- Promotional poster
- Genre: Comedy; Romance;
- Screenplay by: Francis Thomas; Shruti Ramachandran;
- Story by: Francis Thomas; Shruti Ramachandran;
- Directed by: Vishvak Khanderao
- Starring: Lavanya Tripathi; Abijeet Duddala; Abhignya Vuthaluru;
- Music by: Prashanth R Vihari
- Country of origin: India
- Original language: Telugu
- No. of seasons: 1
- No. of episodes: 8

Production
- Executive producer: Anand Reddy Karnati
- Producer: Supriya Yarlagadda
- Cinematography: Aditya Javvadi
- Editor: Raviteja Girijala
- Running time: 20–26 minutes
- Production company: Annapurna Studios

Original release
- Network: Disney+ Hotstar
- Release: 2 February 2024

= Miss Perfect =

Indian romantic comedy television series

Miss Perfect is an Indian Telugu-language romantic comedy television series directed by Vishvak Khanderao, and written by Francis Thomas and Shruti Ramachandran. Produced by Annapurna Studios, it stars Lavanya Tripathi, Abijeet Duddala and Abhignya Vuthaluru in important roles.

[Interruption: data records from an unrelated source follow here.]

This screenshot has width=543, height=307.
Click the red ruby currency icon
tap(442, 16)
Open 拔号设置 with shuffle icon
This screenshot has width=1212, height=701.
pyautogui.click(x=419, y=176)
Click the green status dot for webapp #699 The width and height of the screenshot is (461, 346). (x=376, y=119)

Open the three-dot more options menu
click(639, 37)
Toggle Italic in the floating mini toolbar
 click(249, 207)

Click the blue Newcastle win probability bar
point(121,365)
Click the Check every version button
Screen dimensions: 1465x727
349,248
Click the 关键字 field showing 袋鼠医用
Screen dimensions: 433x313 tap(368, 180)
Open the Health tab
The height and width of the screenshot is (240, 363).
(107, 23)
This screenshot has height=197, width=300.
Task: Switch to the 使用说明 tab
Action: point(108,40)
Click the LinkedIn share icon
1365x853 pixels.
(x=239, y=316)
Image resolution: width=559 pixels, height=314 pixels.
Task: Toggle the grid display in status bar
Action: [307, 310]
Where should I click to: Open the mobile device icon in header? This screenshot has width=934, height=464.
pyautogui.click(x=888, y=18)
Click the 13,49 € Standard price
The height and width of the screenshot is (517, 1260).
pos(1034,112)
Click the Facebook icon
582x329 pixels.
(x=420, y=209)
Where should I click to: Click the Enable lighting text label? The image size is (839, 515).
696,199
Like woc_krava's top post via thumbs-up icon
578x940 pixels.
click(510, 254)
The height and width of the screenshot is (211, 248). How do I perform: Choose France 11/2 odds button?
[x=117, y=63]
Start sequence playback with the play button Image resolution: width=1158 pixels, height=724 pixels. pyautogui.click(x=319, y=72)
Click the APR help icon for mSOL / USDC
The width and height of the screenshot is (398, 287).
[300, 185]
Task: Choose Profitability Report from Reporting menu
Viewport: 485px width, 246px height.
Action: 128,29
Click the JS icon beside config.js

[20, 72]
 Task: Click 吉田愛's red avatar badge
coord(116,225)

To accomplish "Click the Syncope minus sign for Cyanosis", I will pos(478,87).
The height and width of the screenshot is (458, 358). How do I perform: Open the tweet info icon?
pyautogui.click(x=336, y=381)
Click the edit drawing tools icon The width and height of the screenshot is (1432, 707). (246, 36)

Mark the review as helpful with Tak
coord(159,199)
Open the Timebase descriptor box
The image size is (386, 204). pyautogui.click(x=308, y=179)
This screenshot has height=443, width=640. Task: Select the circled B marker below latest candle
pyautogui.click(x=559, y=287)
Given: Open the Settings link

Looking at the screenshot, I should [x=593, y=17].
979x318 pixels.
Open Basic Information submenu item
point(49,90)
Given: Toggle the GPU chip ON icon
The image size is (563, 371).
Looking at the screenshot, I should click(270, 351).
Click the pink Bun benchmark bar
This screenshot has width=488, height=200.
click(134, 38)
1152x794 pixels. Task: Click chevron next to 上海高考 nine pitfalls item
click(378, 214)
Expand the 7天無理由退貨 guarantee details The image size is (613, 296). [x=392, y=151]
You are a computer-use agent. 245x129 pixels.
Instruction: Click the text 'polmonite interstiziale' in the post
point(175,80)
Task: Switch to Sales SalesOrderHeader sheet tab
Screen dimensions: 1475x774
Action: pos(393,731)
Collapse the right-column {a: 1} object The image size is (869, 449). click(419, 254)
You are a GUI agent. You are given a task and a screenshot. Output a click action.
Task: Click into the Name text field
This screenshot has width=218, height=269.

It was released on 2 February 2024 on Disney+ Hotstar.

== Cast ==
- Lavanya Tripathi as Lavanya Rao / Lakshmi
- Abijeet Duddala as Rohit Varma
- Abhignya Vuthaluru as Jyoti
- Jhansi as Rajyalakshmi
- Harsha Vardhan as Gokul, Lavanya Rao's father
- Mahesh Vitta as Sreenu
- Harsh Roshan as Karthik
- Mohana Sree Suraaga
- Manik Reddy
- Keshav Deepak
- Sunaina Badam
- VS Rupa Lakshmi as Sreedevi, Rohit's mother
- Honey Singh Thakur
- Ramya Yadavalli
- Satish Saripalli
- K. M. Radha Krishnan in a cameo appearance as himself
- Siddharth Gollapudi as Manager

== Episodes ==

| No. | Title | Directed by | Written by | Original release date |
|---|---|---|---|---|
| 1 | "Lavanya's 'Problem'" | Vishvak Khanderao | Francis Thomas, Shruti Ramachandran | 2 February 2024 |
| 2 | "A WhiteLie" | Vishvak Khanderao | Francis Thomas, Shruti Ramachandran | 2 February 2024 |
| 3 | "An Unusual Crush" | Vishvak Khanderao | Francis Thomas, Shruti Ramachandran | 2 February 2024 |
| 4 | "The Three Spies" | Vishvak Khanderao | Francis Thomas, Shruti Ramachandran | 2 February 2024 |
| 5 | "A Secret Romance" | Vishvak Khanderao | Francis Thomas, Shruti Ramachandran | 2 February 2024 |
| 6 | "Who is Lakshmi?" | Vishvak Khanderao | Francis Thomas, Shruti Ramachandran | 2 February 2024 |
| 7 | "A MessyPickle" | Vishvak Khanderao | Francis Thomas, Shruti Ramachandran | 2 February 2024 |
| 8 | "Not So Perfect" | Vishvak Khanderao | Francis Thomas, Shruti Ramachandran | 2 February 2024 |

== Reception ==
Sangeetha Devi Dundoo of The Hindu gave a mixed review saying the series "rides on a wafer thin storyline". Abhilasha Cherukuri of The New Indian Express gave a rating of 3 out if 5 and stated, "Miss Perfect is short and sweet, like a chick-lit novel". Times Now rated it 2.5 out of 5 calling it "breezy yet cliched".